Ohne Frage stand 2020 ganz im Zeichen von Corona, was nicht heißt, dass sonst nichts mehr passiert ist. Minister Guido Beermann blickt zurück auf ein Jahr mit ungewöhnlichen Herausforderungen und darauf, was sein Ministerium bewegt hat.

Online-Redaktion des MIL: Erinnern Sie sich noch an den ersten Tag?
Beermann: Ja, es ging los mit der Vereidigung im Landtag, in der ich eingeschworen wurde, meinen Dienst für das Land zu übernehmen. Dieser Moment hat mich sehr berührt und ich habe mich gefreut, ihn mit meiner Frau und meiner Tochter, die dabei sein durften, teilen zu können. Ich erinnere mich auch noch, wie herzlich ich im Ministerium von allen empfangen wurde, das hat mir den Start leicht gemacht.

Brandenburg boomt – insbesondere beim Thema Bauen. Wie sehen Sie diese Entwicklung?
Brandenburg ist ein besonders lebens- und liebenswertes Bundesland und ich bin sehr sicher, dass es noch lebenswerter wird. Dafür arbeite ich – genauso wie die Mitarbeiter*innen aus dem Ministerium – tagtäglich. Natürlich kann Wachstum zu Interessenskonflikten führen, egal, ob es um den Bau eines Windparks oder einer neuen S-Bahnstrecke geht.  Entsprechend werden von manchen Seiten auch Wachstumsschmerzen gemeldet. Ich sehe diese noch bestehende Wachstumsdynamik jedoch weiterhin als Entwicklungschance, und zwar eben nicht nur für die boomenden Regionen in Brandenburg, sondern auch jene rundherum. Zum Beispiel, was die Belebung der Innenstädte und Dorfkerne betrifft.

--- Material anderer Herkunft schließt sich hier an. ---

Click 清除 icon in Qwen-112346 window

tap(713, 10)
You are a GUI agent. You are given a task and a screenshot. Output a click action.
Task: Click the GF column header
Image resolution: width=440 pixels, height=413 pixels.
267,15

„Beteiligung der Brandenburger*innen ist ein genauso wichtiger Punkt wie Wirtschaftlichkeit oder Umweltverträglichkeit.“

 

Wie gehen Sie mit solchen Konflikten um?
Zuhören, den Dialog durch entsprechende Formate fördern und durch Beteiligung der Brandenburger*innen – das ist aus meiner Sicht ein genauso wichtiger Punkt wie Wirtschaftlichkeit oder Umweltverträglichkeit.  Deshalb war es mir wichtig, die Evaluierung des Landesentwicklungsplans aus Sicht der Brandenburger*innen trotz der zusätzlichen Herausforderungen durch Corona noch in diesem Jahr zu starten. Unser Ziel ist es, den Landesentwicklungsplan an den Bedürfnissen der Leute auszurichten. Ich freue mich auf die Ergebnisse der Interviews, die Mitte 2021 vorliegen.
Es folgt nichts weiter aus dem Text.